Items excerpted from a collection
::::::::

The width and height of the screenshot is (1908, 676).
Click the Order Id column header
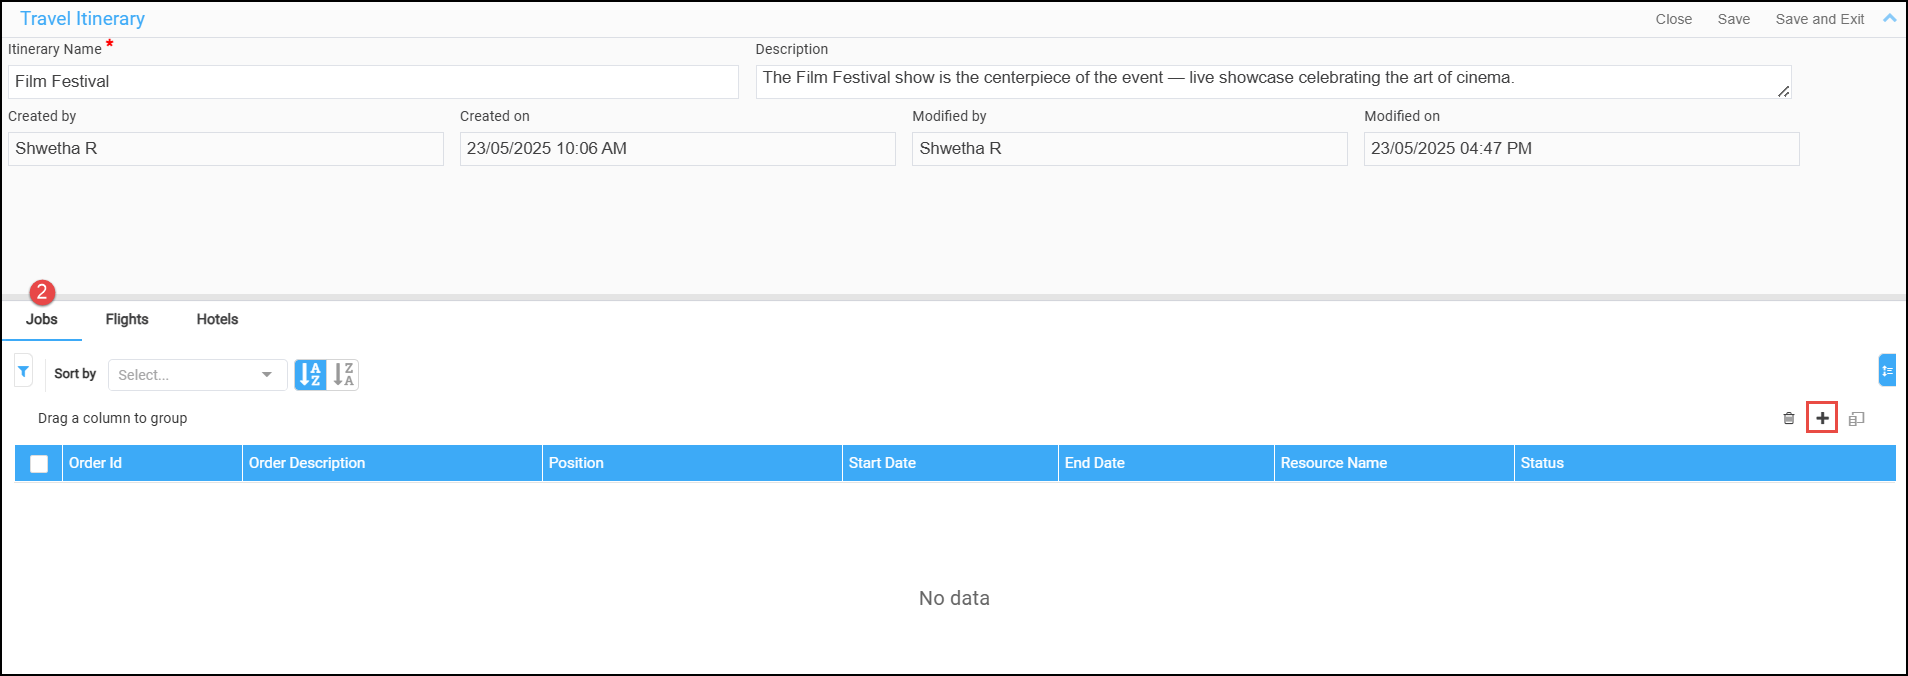[151, 463]
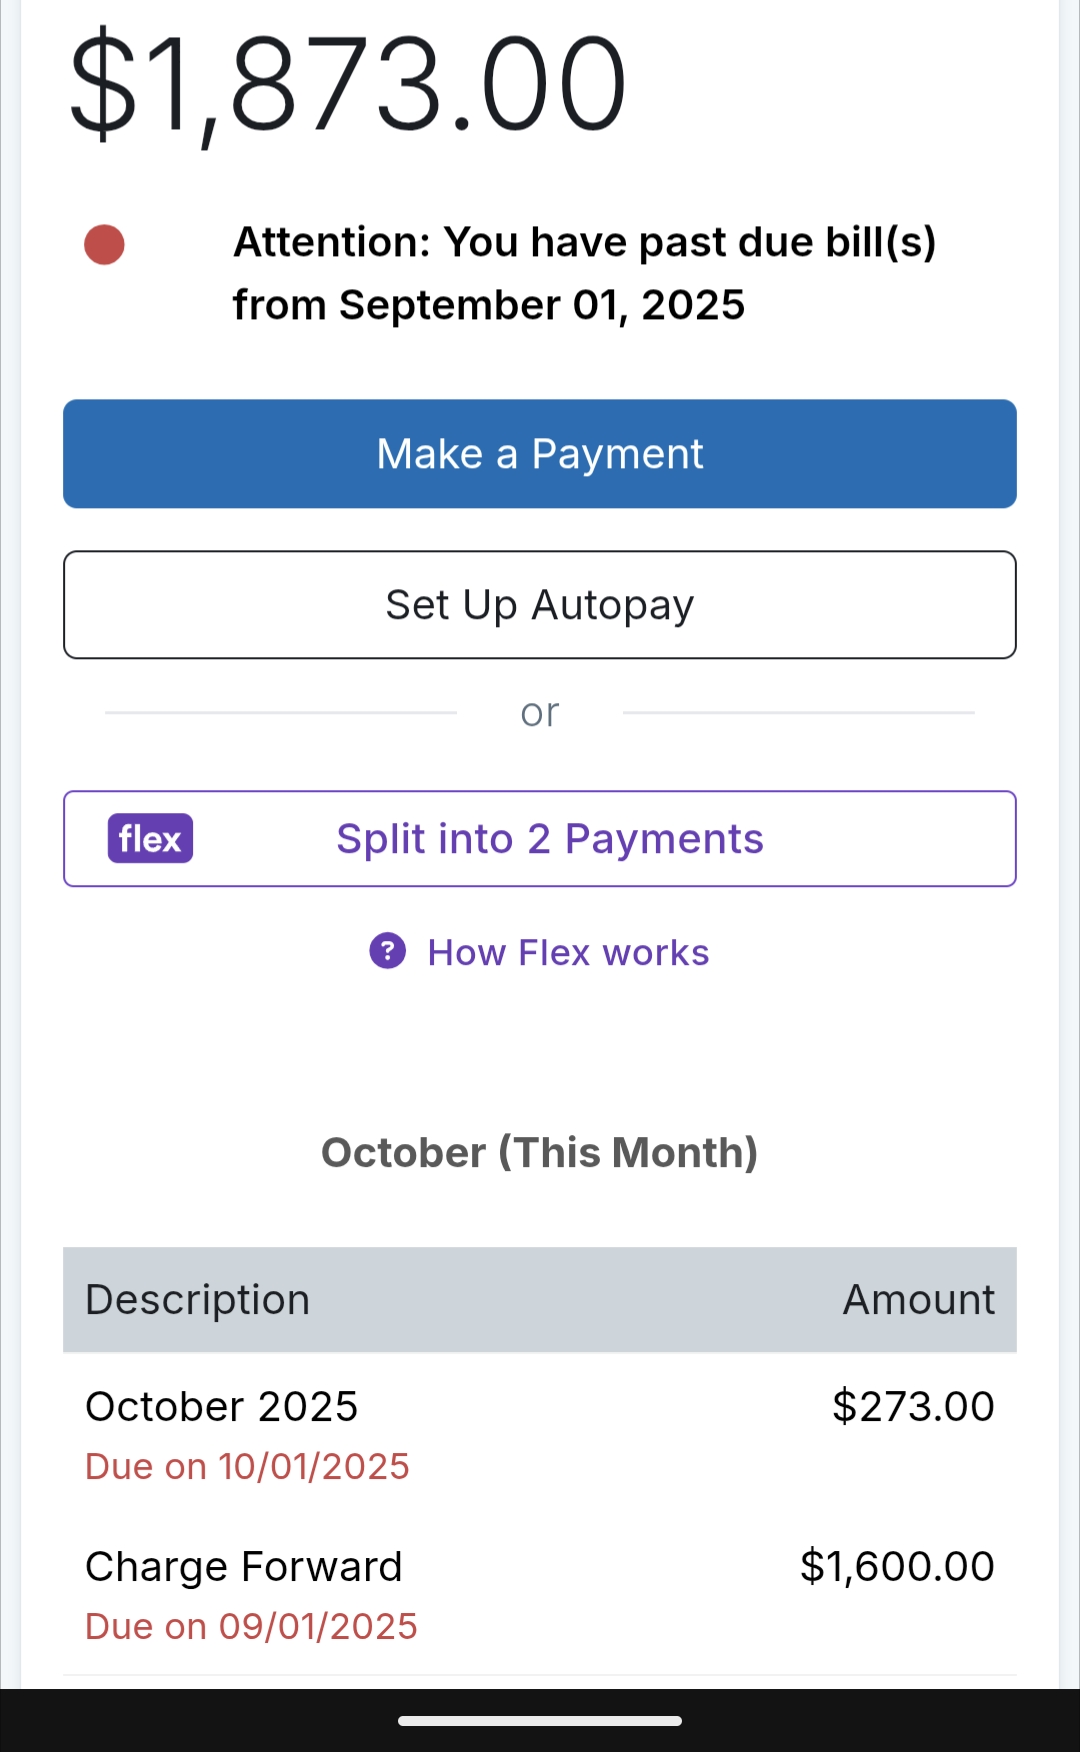Click the purple flex logo badge

150,838
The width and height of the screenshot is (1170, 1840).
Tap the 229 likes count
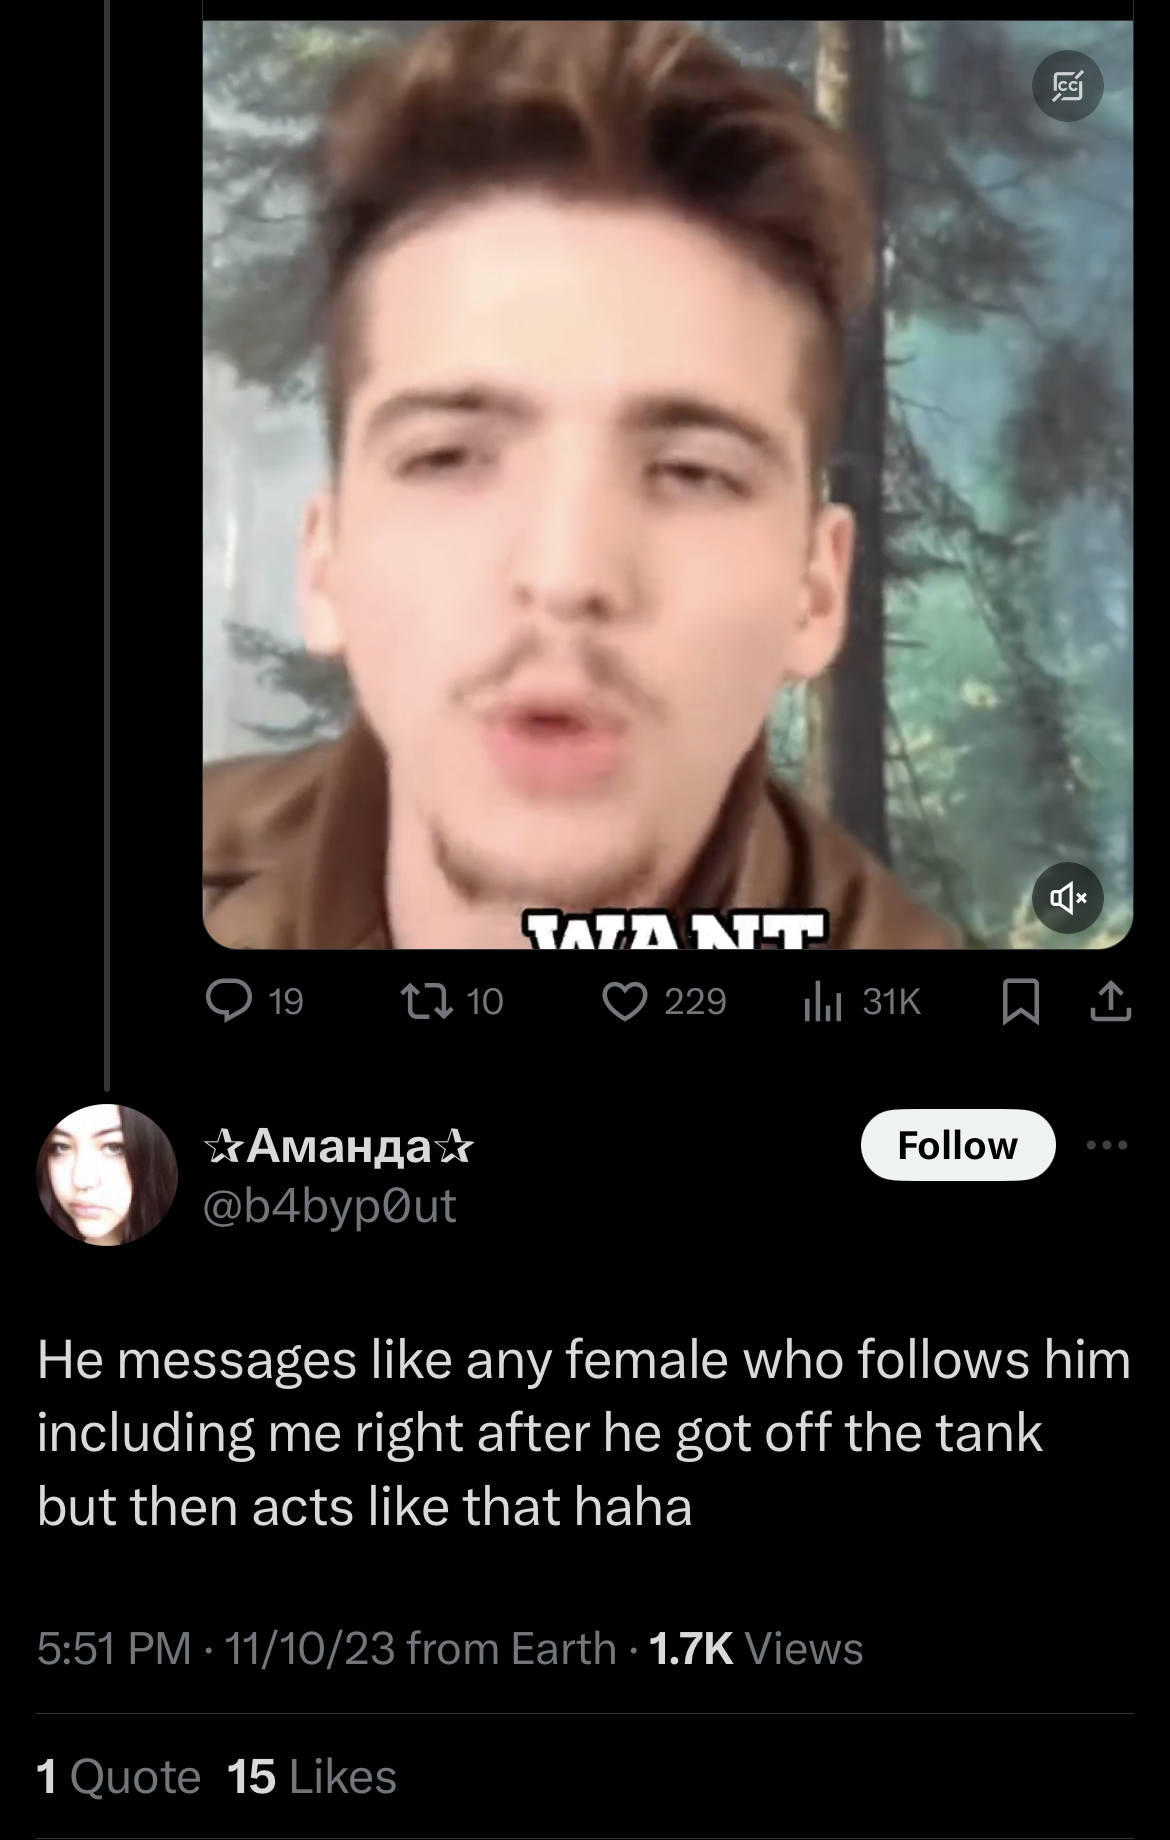(x=695, y=1001)
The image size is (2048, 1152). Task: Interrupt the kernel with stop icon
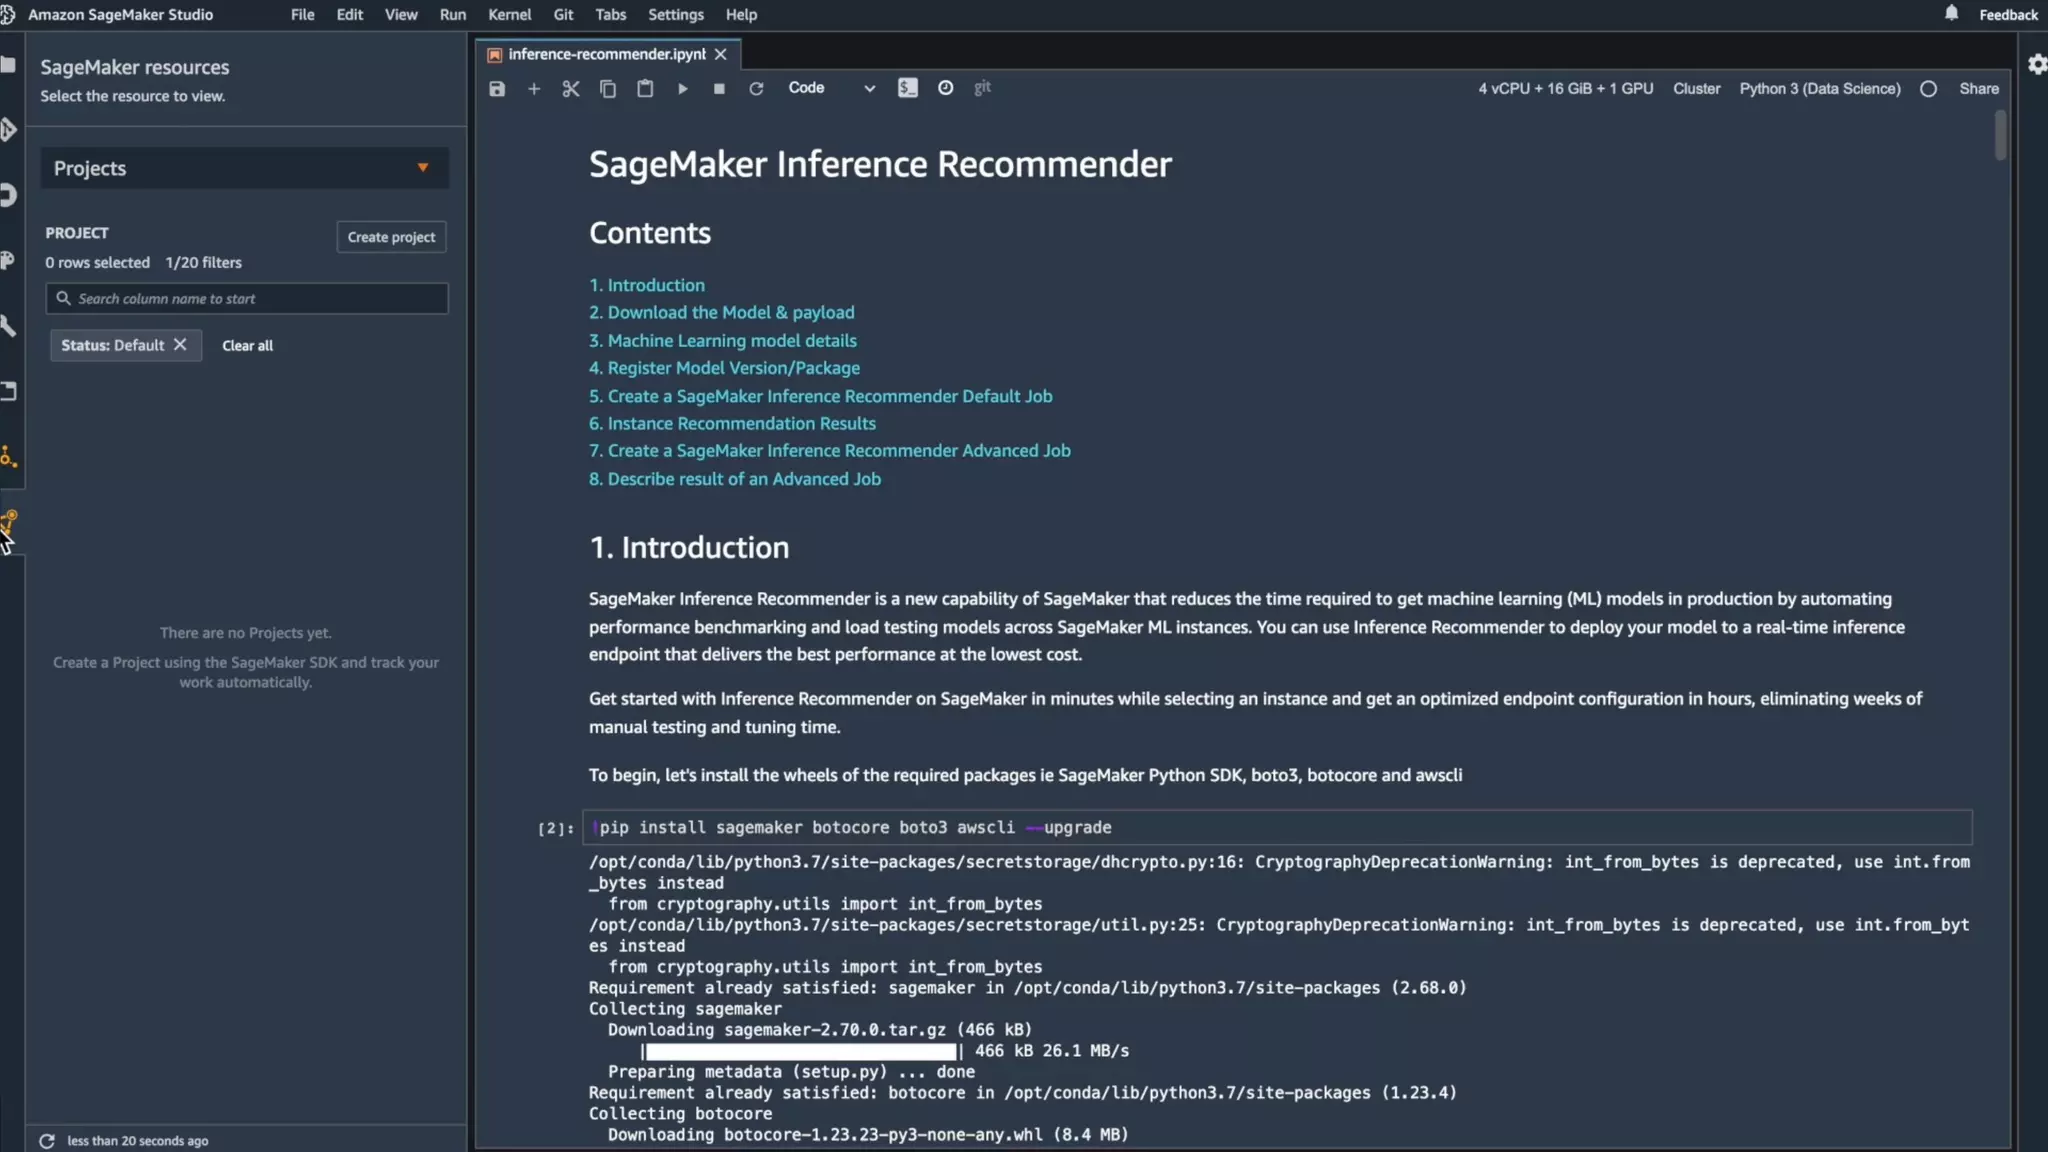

::::::::

- WHAT YOU SHOULD DO -
Arrange the lines of the items above into a numbered list. Omit blank lines and leave the pictures out.

- RESPONSE -
1. The width and height of the screenshot is (1908, 676).
2. Click the Order Id column header
3. [151, 463]
4. Click the purple flex logo badge
5. 150,838
6. The width and height of the screenshot is (1170, 1840).
7. Tap the 229 likes count
8. (x=695, y=1001)
9. The image size is (2048, 1152). Task: Interrupt the kernel with stop icon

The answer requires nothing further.